PÉPÉ LE MOKO
Sog.: dal romanzo omonimo (1931) di Henri La Barthe. Scen.: Jacques Constant, Julien Duvivier, Henri Jeanson. F.: Marc Fossard, Jules Krüger. M.: Marguerite Beaugé. Scgf.: Jacques Krauss. Mus.: Mohamed Yguerbuchen. Int.: Jean Gabin (Pépé le Moko), Mireille Balin (Gaby), Gabriel Gabrio (Carlos), Saturnin Fabre (il nonno), Line Noro (Inès), Lucas Gridoux (ispettore Slimane), Gilbert Gil (Pierrot), Marcel Dalio (Arbi), Fréhel (Tania), Paul Escoffier (commissario Louvain). Prod.: Robert Hakim, Raymond Hakim per Paris Film Production. DCP. D.: 94’.
Film Notes
The fourth film in the 20-year collaboration between Julien Duvivier and Jean Gabin (after Golgotha, La bandera and La belle équipe), Pépé le Moko is one of the most important films both of 1930s poetic realism and French noir and is emblematic of the “mythology of defeat” which was one of the distinctive traits of the French variant of this genre. Its origins lay in a modest novel by Détective Ashelbé (alias of Henri La Barthe) in which Duvivier discovered an image that fascinated him: a man both protected and imprisoned by the Casbah. With its labyrinth of streets and alleys, its maze of confusing spaces which open onto terraces overlooking both port and city, the Casbah constitutes a purely cinematic ingredient, elevated to the status of co-protagonist. Most scenes were shot in the Joinville studios, where Jacques Krauss built his sets.

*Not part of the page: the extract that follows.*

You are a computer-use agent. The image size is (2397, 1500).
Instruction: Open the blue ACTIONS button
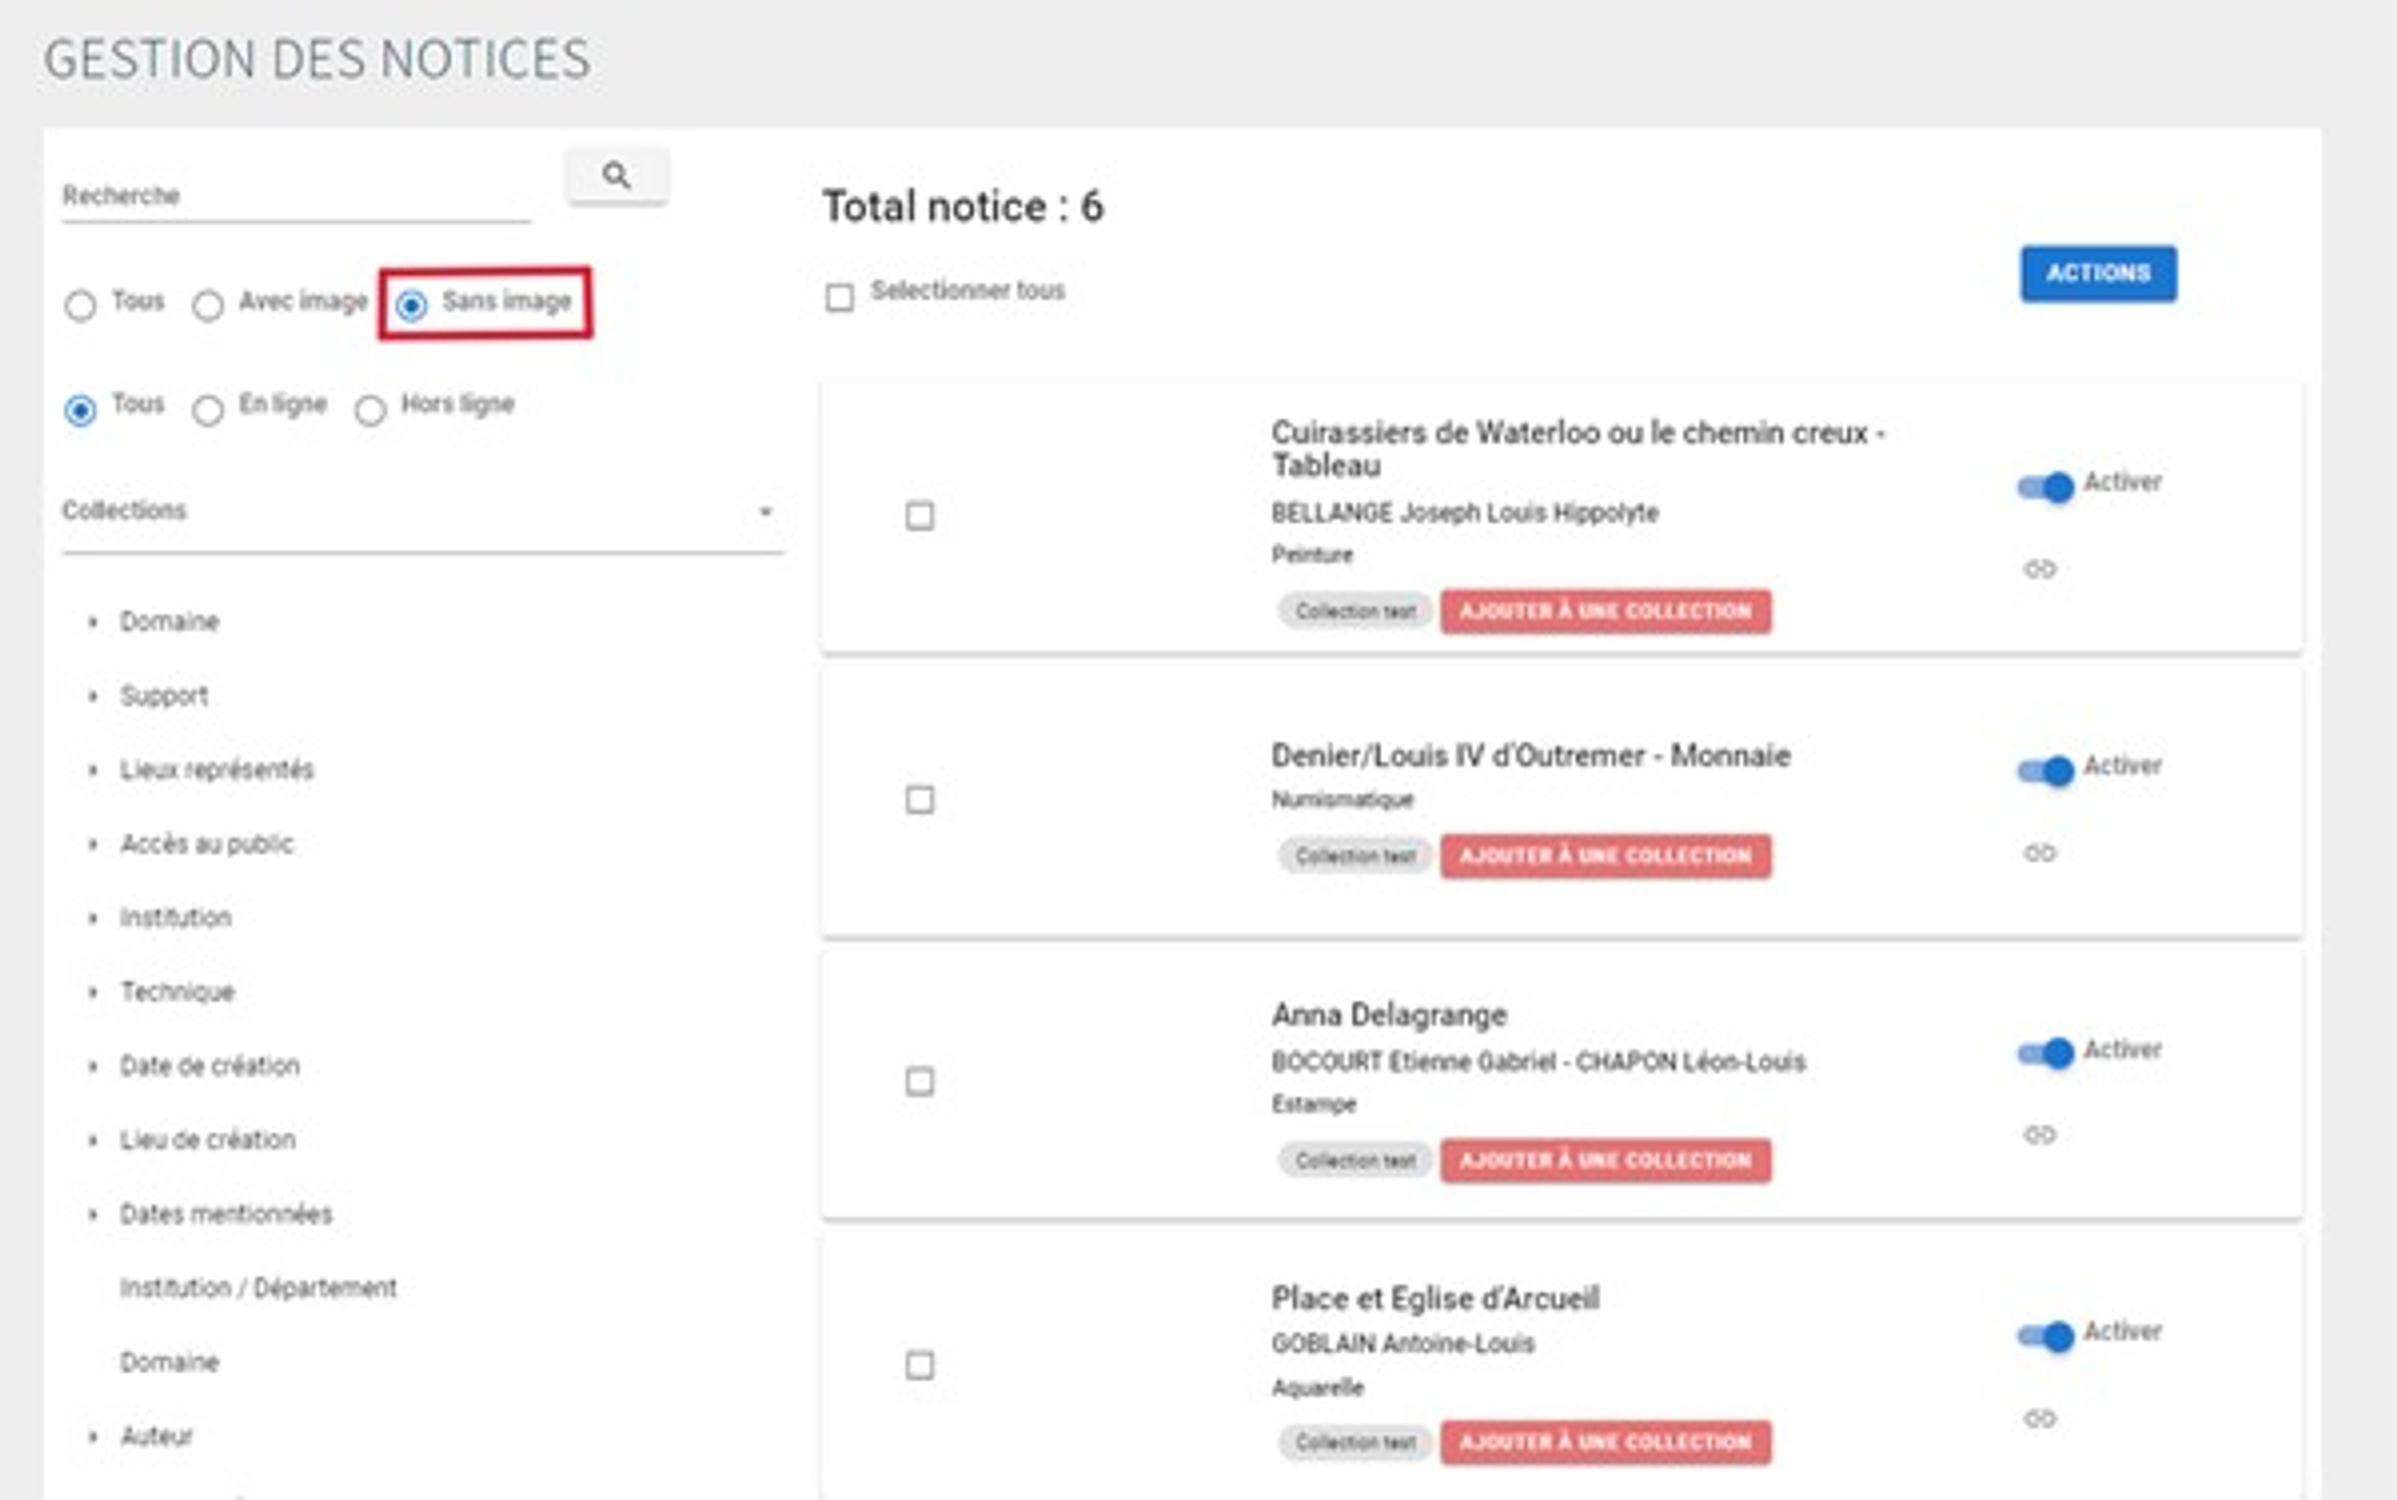click(x=2097, y=273)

Shot with admirable virtuosity, the film begins with beautiful panoramas onto that fantastical, imaginary, labyrinthine Casbah and features an unusual number of shots from above and from below, all immersed in the deliberately artificial play of light and shadows of Jules Krüger’s cinematography, which is reminiscent of Expressionism. This is the fortress-kingdom of Pépé le Moko, a criminal exiled to Algeria, whom the young Gabin imbues with a charisma enriched and embellished by an unexpected weakness: a nostalgia for “his” Paris, dangerously reawakened by the presence of an intruder in the guise of the Parisian Gaby (Mireille Balin). A recurrent motif in Duvivier’s poetics is this nostalgia for another place and for an innocence that cannot be recaptured, while the threat of betrayal by friends and accomplices weighs heavily in the air. In Pépé le Moko, too, virtually every character is shifty and ambiguous – the relatively transparent allusions to the homosexuality of Inspector Slimane (Lucas Gridoux) and his attraction to Pépé were daring for the times.
The film immediately became a huge hit with audiences, so much so that it resulted in two American remakes (one by John Cromwell in 1938 and another by John Berry in 1948) and two parodies (an American one in 1943, directed by Roy del Ruth and starring Zero Mostel, and an Italian one in 1949, directed by Carlo Ludovico Bragaglia and starring Totò).